Herhangi bir iş sözleşmesinin kıdem tazminatını gerektiren bir nedenle feshi durumunda, çalışılan her tam yıl için 30 günlük brüt ücret tutarında kıdem tazminatı ödenmektedir. Bir yıldan artan süreler de oranlanarak hesaplamaya dahil edilecektir. Kıdem tazminatı hesaplamaları sırasında işçiye ödenen ücretin yanı sıra, kendisine düzenli olarak sağlanan tüm para ve para ile ölçülebilen menfaatlerin (yol parası, yemek parası, düzenli olmak koşuluyla ikramiye ödemeleri vb.) brüt tutarları dikkate alınmaktadır. Her tam çalışma yılı için ödenen kıdem tazminatı tutarı, fesih tarihinde geçerli olan kıdem tazminatı tavanı ile sınırlandırılmıştır.

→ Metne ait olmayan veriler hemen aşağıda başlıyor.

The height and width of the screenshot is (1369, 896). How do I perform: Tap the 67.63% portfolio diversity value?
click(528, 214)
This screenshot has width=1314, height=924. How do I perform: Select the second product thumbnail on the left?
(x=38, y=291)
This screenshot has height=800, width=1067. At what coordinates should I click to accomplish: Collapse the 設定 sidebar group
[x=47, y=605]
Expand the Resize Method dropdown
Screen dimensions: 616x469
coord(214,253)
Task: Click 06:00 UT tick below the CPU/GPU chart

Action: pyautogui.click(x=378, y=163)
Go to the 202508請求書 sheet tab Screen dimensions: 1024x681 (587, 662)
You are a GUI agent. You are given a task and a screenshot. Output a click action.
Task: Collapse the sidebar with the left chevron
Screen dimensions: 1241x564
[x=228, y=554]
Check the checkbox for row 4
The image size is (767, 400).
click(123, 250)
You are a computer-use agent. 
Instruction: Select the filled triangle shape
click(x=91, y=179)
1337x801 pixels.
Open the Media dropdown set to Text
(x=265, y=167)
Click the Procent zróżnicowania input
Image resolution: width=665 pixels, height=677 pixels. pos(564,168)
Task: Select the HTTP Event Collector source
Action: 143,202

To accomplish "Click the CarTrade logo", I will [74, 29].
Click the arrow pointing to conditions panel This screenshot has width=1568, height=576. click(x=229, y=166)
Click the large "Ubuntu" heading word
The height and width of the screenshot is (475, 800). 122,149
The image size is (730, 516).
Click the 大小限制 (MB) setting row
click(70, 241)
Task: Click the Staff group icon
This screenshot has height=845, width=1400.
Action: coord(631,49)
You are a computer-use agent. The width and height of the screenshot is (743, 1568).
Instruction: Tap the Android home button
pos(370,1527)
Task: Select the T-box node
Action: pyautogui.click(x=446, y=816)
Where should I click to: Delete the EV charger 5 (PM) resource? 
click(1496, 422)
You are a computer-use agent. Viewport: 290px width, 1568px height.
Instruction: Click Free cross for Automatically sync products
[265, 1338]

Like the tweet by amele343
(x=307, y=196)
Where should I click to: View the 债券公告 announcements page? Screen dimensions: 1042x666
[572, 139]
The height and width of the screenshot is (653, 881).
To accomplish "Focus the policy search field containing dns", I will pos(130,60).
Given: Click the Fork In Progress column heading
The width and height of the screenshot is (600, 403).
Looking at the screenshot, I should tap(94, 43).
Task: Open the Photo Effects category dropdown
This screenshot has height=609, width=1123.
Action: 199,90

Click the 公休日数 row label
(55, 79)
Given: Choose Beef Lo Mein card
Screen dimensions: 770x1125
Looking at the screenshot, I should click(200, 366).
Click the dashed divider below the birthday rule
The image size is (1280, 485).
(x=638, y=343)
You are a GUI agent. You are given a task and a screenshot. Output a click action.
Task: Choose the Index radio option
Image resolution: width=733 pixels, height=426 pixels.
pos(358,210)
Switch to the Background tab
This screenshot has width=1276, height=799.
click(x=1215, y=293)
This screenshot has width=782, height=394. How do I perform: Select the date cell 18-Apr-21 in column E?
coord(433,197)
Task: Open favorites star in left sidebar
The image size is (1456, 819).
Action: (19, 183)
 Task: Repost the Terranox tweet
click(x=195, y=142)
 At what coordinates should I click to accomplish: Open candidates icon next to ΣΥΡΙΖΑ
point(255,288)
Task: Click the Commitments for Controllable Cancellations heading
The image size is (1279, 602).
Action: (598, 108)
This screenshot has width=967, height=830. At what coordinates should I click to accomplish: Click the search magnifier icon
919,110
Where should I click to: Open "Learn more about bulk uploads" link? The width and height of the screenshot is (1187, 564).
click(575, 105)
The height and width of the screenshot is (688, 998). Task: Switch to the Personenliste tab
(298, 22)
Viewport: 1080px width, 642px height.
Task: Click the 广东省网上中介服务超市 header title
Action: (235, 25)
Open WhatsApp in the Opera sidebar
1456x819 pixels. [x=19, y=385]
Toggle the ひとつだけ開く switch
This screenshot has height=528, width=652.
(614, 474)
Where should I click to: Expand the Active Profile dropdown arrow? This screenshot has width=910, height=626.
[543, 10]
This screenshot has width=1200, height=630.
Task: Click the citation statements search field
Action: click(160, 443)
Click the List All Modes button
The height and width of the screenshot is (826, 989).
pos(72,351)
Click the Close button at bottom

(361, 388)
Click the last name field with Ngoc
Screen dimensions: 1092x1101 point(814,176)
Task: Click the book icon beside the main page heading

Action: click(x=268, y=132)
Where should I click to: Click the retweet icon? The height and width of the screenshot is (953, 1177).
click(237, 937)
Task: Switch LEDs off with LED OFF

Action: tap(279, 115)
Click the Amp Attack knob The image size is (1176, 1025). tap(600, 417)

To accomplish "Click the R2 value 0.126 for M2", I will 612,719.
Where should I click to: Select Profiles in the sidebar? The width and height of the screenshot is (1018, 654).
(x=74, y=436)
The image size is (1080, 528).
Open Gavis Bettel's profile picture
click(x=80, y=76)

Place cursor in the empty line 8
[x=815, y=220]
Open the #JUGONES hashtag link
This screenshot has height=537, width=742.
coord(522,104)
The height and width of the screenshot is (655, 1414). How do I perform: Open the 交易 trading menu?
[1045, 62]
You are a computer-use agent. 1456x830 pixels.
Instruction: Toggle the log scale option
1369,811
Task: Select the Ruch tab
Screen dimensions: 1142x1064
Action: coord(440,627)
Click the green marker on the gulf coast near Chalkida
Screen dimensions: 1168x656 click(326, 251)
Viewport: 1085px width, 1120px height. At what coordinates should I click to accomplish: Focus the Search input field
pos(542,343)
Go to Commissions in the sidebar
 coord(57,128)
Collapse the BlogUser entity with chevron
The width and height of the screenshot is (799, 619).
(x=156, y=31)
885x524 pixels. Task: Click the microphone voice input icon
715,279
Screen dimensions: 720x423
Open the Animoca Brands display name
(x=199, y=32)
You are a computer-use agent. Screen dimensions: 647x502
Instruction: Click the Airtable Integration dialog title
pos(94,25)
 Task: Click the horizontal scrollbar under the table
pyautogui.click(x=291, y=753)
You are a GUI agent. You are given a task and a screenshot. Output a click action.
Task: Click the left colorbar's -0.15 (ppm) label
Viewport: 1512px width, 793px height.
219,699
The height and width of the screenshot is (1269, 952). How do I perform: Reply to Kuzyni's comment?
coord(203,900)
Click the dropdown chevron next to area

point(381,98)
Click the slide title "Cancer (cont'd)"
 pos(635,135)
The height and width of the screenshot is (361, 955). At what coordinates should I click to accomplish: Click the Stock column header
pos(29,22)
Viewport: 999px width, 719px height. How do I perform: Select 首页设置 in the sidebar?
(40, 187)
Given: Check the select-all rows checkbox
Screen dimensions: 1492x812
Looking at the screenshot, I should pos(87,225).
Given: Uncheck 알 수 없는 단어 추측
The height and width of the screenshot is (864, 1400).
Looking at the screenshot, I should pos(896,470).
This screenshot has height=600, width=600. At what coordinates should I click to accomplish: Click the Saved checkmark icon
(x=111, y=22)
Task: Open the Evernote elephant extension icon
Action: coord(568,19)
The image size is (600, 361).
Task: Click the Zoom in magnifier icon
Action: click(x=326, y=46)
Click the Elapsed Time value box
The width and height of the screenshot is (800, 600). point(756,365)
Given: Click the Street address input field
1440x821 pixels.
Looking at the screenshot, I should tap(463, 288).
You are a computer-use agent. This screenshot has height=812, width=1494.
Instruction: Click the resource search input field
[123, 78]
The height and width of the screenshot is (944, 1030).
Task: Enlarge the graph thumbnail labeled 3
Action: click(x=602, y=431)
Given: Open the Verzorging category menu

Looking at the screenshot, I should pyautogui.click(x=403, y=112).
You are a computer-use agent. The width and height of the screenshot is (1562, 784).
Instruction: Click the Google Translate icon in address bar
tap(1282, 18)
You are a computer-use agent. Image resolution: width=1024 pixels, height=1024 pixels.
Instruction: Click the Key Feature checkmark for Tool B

Herhangi bir işyerinin kısmen veya tümüyle devredilmesi durumunda, söz konusu işyerinde çalışmakta olanlar aynı şartlarla çalışmaya devam edeceklerdir. İşyerinin devri, çalışanların yasal hakları konusunda herhangi bir kayba yol açmayacak, çalışanlara işyerinin devri nedeni ile kıdem tazminatı ödenmesi gerekmeyecektir. Gerek kıdem tazminatı, gerekse yıllık ücretli izin haklarının belirlenmesi gerektiğinde devir öncesi ve devir sonrası oluşan toplam çalışma süresi esas alınacaktır
İşveren işçi ilişkileri, yasa ile belirlenen esaslar çerçevesinde iş sözleşmelerinde düzenlenmektedir. Bu kapsamda; işin niteliği, görev tanımları, çalışma süre ve koşulları, işçiye ödenecek ücret ve diğer esaslar iş sözleşmelerinde düzenlenmektedir. İş sözleşmesi hükümleri, işyeri uygulamaları veya çalışma koşulları konusunda değişiklik yapmak isteyen işveren, durumu yazılı olarak bildirmek ve işçinin onayını almakla yükümlüdür. İşçi tarafından 6 gün içinde kabul edilmeyen değişiklikler işçiyi bağlamamaktadır. İş sözleşmesinin bu nedenle feshi halinde, kıdem tazminatı ve bildirim süreleri konusundaki yükümlülüklere bağlı kalınacaktır.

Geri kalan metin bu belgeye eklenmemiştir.